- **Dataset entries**
▼

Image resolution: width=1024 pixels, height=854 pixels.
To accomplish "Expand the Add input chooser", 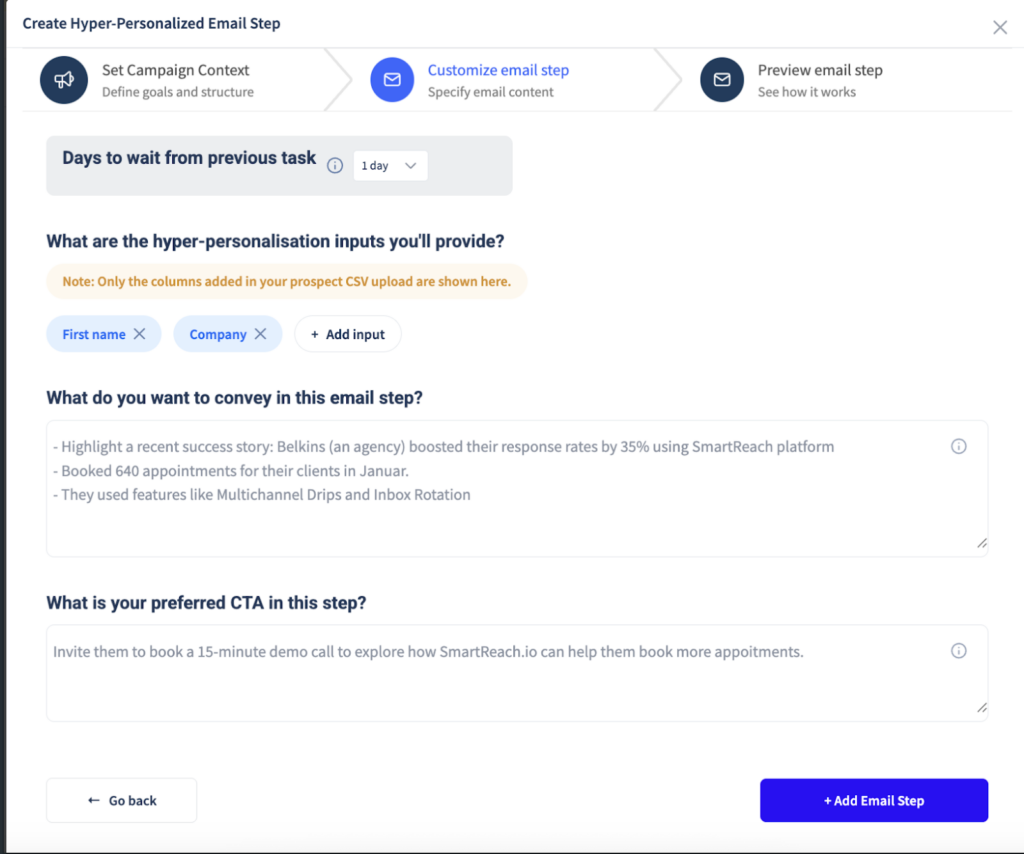I will pyautogui.click(x=347, y=333).
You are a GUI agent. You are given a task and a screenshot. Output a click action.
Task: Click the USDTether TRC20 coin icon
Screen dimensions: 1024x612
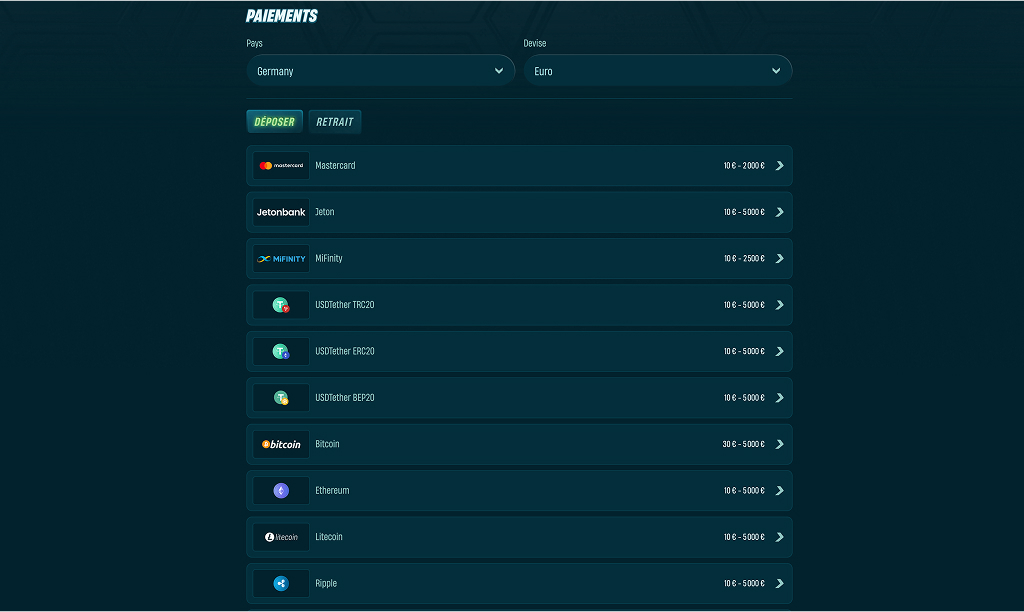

▲

- **DIRECTIONS FOR THIS TASK**
Line by line and exactly, reproduce the span from the line with "You are a GUI" through the end of the data above, both ends included, with pictures left out.

- **SOLUTION FOR THIS TASK**
You are a GUI agent. You are given a task and a screenshot. Output a click action.
Task: Click the USDTether TRC20 coin icon
Screen dimensions: 1024x612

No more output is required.